In contrast, the president told close aides that he felt liberated by his news conference. Aides said he seemed to bask afterward in his remarks, and viewed them as the latest retort to the political establishment that he sees as trying to tame his impulses.
First off, people who are stunned: you’re idiots. This is who he has always been. It isn’t like he somehow became a different man over the 200 days of his Presidency. Everyone knew this was exactly how it would go, so don’t act surprised. When Gary Cohn resigns because his conscience was rocked, don’t treat him as a hero. He’s a goddamn dope if he ever thought differently.
But it’s the last line that’s key. The political establishment is trying to “tame his impulses”, and that’s why he feels great.
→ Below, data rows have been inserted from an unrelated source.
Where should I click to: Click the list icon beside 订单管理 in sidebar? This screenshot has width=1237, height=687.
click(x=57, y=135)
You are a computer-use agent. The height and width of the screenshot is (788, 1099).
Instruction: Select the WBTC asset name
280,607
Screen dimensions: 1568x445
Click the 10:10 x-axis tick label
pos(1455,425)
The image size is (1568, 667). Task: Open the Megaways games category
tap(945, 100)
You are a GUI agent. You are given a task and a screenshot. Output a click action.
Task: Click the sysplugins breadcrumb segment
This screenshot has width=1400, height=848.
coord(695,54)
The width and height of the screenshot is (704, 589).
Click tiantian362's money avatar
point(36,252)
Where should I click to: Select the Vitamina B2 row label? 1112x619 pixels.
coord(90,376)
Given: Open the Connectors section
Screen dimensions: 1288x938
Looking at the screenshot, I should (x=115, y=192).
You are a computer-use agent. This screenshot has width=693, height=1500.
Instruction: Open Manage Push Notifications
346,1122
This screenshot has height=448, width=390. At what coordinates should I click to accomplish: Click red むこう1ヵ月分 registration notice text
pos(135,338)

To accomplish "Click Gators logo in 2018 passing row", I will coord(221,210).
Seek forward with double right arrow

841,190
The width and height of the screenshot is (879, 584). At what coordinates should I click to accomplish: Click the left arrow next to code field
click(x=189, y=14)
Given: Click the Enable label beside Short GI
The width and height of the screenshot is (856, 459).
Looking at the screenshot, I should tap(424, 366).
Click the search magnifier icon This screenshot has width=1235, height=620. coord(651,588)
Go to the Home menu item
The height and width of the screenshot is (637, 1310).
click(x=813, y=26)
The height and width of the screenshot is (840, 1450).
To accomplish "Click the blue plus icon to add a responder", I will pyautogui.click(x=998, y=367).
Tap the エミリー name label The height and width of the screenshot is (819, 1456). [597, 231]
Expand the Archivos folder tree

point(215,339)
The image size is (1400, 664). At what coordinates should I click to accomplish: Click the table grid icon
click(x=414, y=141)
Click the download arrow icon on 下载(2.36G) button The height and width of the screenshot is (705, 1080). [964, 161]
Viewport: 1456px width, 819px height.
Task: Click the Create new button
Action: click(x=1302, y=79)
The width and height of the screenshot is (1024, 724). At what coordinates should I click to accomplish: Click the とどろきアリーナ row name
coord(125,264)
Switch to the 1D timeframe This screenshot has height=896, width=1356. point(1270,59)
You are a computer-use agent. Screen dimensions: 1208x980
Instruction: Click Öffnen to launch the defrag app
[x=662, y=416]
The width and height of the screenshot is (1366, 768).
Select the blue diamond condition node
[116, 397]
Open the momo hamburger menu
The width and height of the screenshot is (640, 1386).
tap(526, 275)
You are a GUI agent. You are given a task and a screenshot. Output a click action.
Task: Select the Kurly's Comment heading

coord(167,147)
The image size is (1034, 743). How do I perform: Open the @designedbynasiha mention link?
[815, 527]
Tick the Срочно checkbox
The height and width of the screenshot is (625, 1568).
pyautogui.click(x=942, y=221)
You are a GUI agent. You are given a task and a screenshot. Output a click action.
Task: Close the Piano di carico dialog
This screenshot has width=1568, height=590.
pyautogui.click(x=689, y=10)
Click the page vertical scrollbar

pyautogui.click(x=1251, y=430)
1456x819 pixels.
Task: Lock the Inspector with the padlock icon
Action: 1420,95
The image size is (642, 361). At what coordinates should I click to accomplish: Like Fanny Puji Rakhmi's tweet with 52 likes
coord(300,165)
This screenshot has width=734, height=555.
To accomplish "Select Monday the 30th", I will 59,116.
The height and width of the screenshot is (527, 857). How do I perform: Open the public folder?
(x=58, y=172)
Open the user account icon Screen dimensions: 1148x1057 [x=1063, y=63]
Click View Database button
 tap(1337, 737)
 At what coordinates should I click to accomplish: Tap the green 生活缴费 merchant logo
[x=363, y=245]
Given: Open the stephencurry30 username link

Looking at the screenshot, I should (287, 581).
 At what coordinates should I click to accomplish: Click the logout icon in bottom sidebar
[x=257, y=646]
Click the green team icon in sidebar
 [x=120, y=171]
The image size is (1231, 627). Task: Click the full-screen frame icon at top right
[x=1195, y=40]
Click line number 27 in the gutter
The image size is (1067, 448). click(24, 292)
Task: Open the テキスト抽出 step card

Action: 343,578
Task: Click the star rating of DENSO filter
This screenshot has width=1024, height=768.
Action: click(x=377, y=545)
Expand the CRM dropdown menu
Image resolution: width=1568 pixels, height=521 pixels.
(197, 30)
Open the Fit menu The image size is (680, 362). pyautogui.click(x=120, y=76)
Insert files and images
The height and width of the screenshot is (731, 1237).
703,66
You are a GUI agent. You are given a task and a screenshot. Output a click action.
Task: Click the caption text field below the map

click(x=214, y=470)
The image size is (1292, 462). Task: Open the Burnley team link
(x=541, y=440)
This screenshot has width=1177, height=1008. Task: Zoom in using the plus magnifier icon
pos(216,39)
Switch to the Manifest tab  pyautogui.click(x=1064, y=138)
It doesn’t matter what he said, it doesn’t matter how divisive it was, it doesn’t matter that he broke up his precious CEO conclaves or emboldened Nazis or hurt his chances of passing policies. He was able to be Trump.
That’s what it is all about. That’s what it has always been about. He wants to be the swaggering anti-PC cowboy he envisioned back in his old draft-dodging days, and wants to be seen as the big man who tells it like it is because he’s the only one smart enough to know that George Washington owned slaves, and because all he really wants is attention.
The key to this is his reality show days, which are the main reason he is now President, as terrible an indictment of the United States as that is. On his show, he pretended to be the titan of business and the guy in charge, deciding on the fates of supplicants depending on if they pleased him or not. In reality, producers decided who came and went. At least, according to Clay Aiken, but come on: does Trump seem like the guy who makes real decisions?
He doesn’t. He just likes the trappings of power and fame. A perfect example of this was the North Korea showdown. Trump blustered and blathered, but the DoD played it straight, and Nikki Haley did her job, and we didn’t move to DefCon 1 or anything. Indeed, Trump’s statements seemed outside the process. He was the fake President.
The problem is that he is still the real President, and he made the situation more tense, and could have made it catastrophic. On TV, he could pretend to be the boss and say stupid shit, and it didn’t matter. But here, all you have is people trying to do their jobs under a guy who has no concern for protocol or the right way to do things, because they constrain Trump from being “Trump”. He doesn’t know anything, doesn’t make actual decisions, doesn’t care to handle things, but wants to be seen as the boss. Wants to be seen as the swaggering tough. And that’s enormously dangerous.
When he adopts the language of white nationalism because he likes to be seen as anti-PC, it is dangerous. When he threatens North Korea because he likes to be seen as bold, it is dangerous. When he is willing to say anything because he can’t stand being anything other than his own stupid caricature, it is dangerous.
The entire Donald Trump candidacy and presidency has been about serving this empty ego. It’s about propping up his fraud. Maybe that’s the only way to get through to his most stubborn supporters. Just keep pointing out that at no way, in no form, has this ever been about them. It never will be.